BI-EXPONENTIAL NUCLEAR-SPIN-LATTICE RELAXATION IN SOLID HEXAFLUOROACETYLACETONE

The reorientation of CF3 rotors in solid hexafluoroacetylacetone has been studied using pulsed NMR techniques. The temperature dependence of both fluorine (F-19) and hydrogen (H-1) nuclear spin-lattice relaxation has been measured using saturation-recovery pulse sequences. Following saturation of one of the spin reservoirs, the evolution with time of the longitudinal magnetisations associated with both nuclei are observed to be strongly bi-exponential. A theory is presented for the spin-lattice relaxation which is mediated by the heteronuclear dipole-dipole interaction between F-19 and H-1 nuclei. The experimental results are in good quantitative agreement with this relaxation theory. The spectral density functions have been evaluated using the known molecular structure and they are consistent with the experimental data. From this analysis we conclude that the relaxation is dominated by an intramolecular F-19-H-1 dipolar interaction.
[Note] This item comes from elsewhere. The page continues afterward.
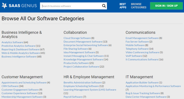Open Video Conferencing Software link
Image resolution: width=184 pixels, height=99 pixels.
click(143, 53)
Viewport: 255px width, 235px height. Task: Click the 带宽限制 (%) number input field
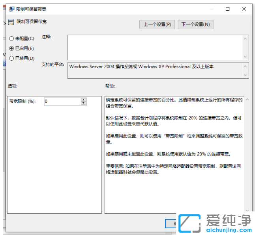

The spectral density function J(0)(omega(H)-omega(F)) makes an important contribution to the relaxation theory with the result that the motional spectrum is conveniently sampled at the difference frequency between H-1 and F-19 Larmor precessions. Two physically distinguishable CF3 rotors have been identified in this investigation, their dynamics are characterised by activation energies of 7.5+/-0.4 and 13.3+/-0.8 kJ mol-1, respectively.